Both physical and psychological considerations are weighed daily, he said. The zoo, for example, must move a red river hog to a zoological preserve to make room for another with better breeding potential. Concerned for the remaining female’s possible emotional anguish over suddenly being alone, Goodman scheduled the departure so she is companionless for the shortest possible time.

The biblical imperative to not take the mother bird together with her eggs, a commandment in Deuteronomy 22:6 meant to inculcate compassion, provides a similar blueprint for his work. When eggs must be candled during the breeding process, Goodman relocates the mother temporarily. He explains, “It is a little stressful for the mother to see someone messing with the nest.”

Fulfilling the holy obligation to relieve animal suffering has occasioned some unconventional measures. While Goodman headed the Turtle Back Zoo, its supervisor banged on the door of his synagogue during Rosh Hashanah services. He was holding a medical bag and an African black-footed penguin in the throes of a grand-mal seizure. Goodman treated the bird on a neighboring lawn.

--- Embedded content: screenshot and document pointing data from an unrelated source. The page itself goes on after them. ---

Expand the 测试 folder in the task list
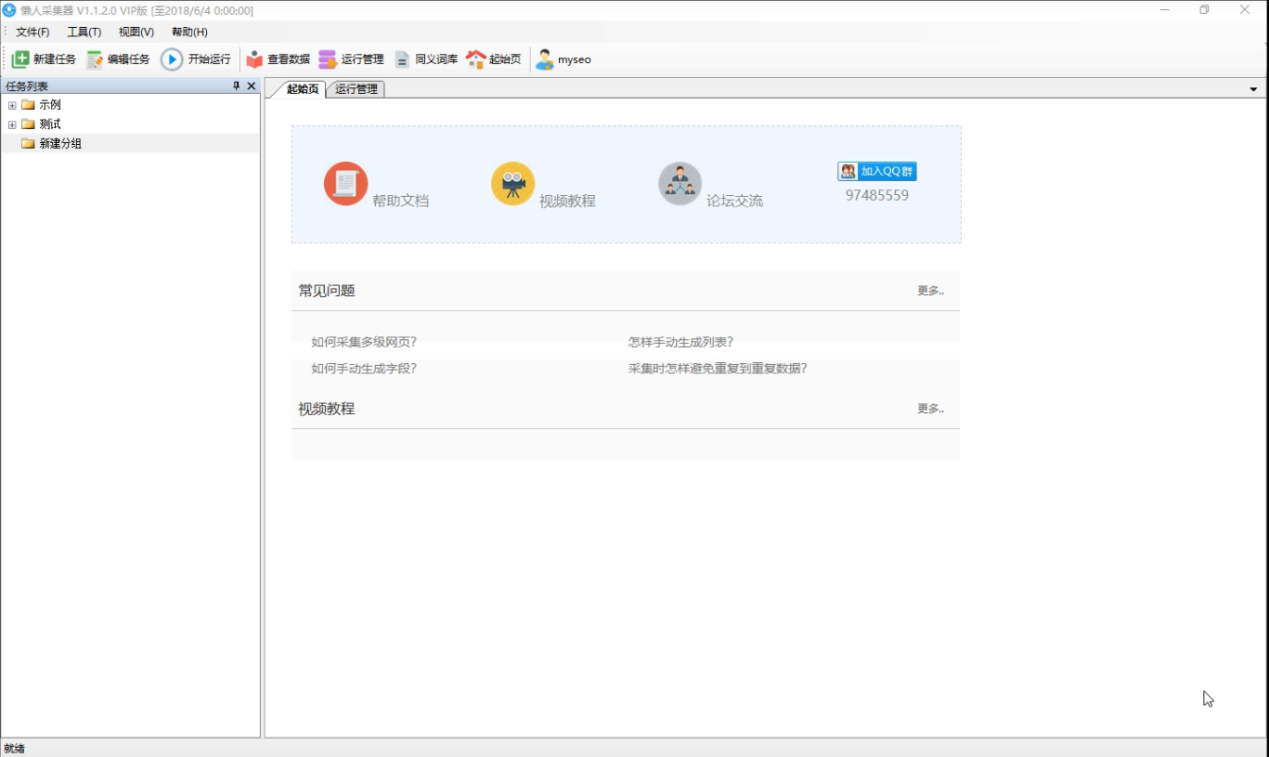1269x757 pixels. point(10,123)
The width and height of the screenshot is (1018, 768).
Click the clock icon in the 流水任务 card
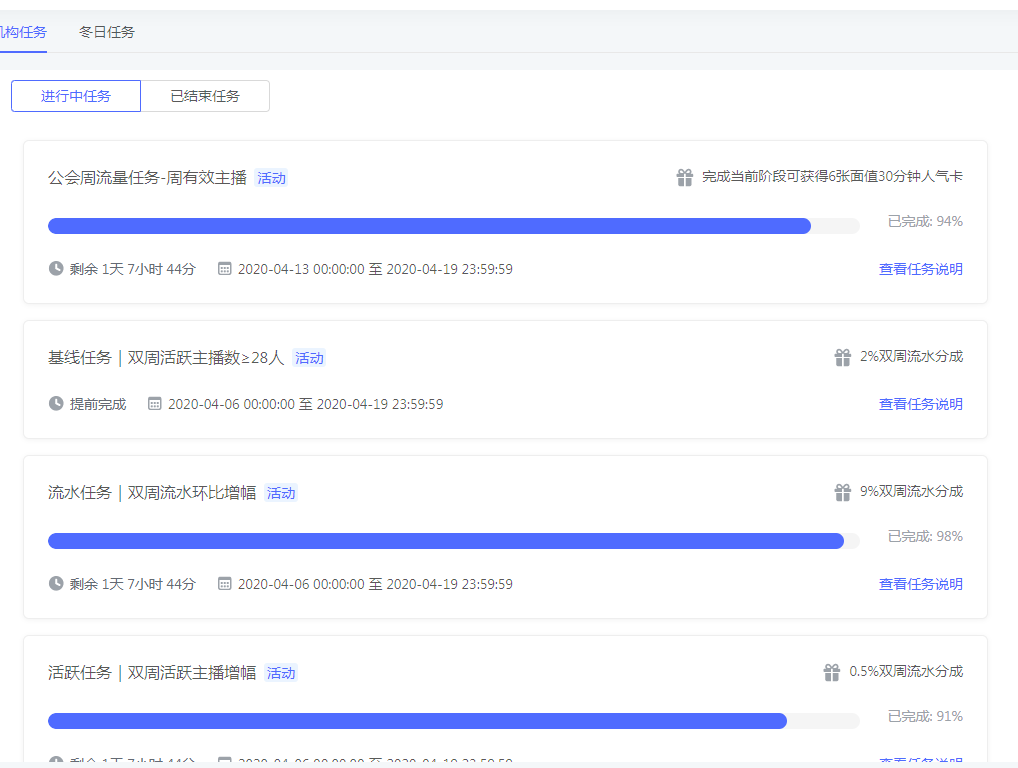(56, 583)
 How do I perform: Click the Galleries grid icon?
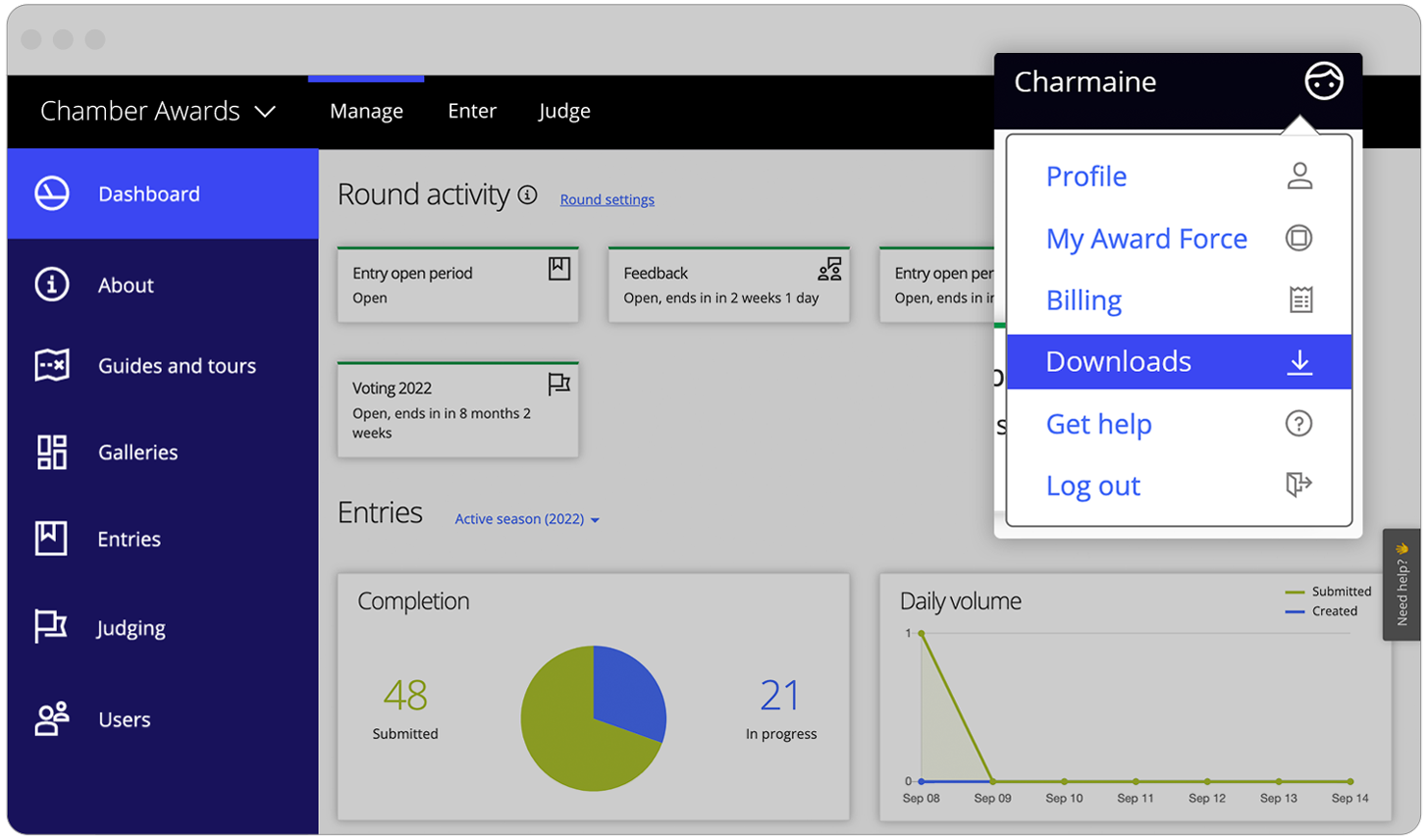point(52,452)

Photo credit: Roger Williams Park Zoo

He has developed a protocol with his rabbis regarding the parameters for assisting animals on the Sabbath and Jewish holidays, days involving restrictions on work and travel. Adherence can entail personal hardship, as one episode involving an escaped red panda illustrates. After tracking it through 2 miles of a reservation bordering the Turtle Back Zoo and eventually securing its safety, he walked home another 8 miles in the snow to avoid driving after sundown Friday, the start of the Jewish Sabbath.

With a value system governed by “seeing God in everything,” Goodman says he also takes to heart his responsibility for employees’ wellbeing and cites various biblical passages related to compensation and safety to outline his accountability.

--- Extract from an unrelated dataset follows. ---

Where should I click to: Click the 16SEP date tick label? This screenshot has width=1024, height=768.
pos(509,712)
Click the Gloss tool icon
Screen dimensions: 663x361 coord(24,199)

When his operations manager notified him of the Occupational Safety and Health Administration’s latest regulations requiring particular barriers around the perimeter of the new rainforest’s flat roof, Goodman told him that building code has a higher Authority: the biblical requirement in Deuteronomy 22:8 to construct a parapet to guard against mishaps. He asked to have a tiny hand in the work so he could recite the Jewish blessing associated with this precept.

“It’s nice that OSHA wants it,” he said, “but God wants it also.”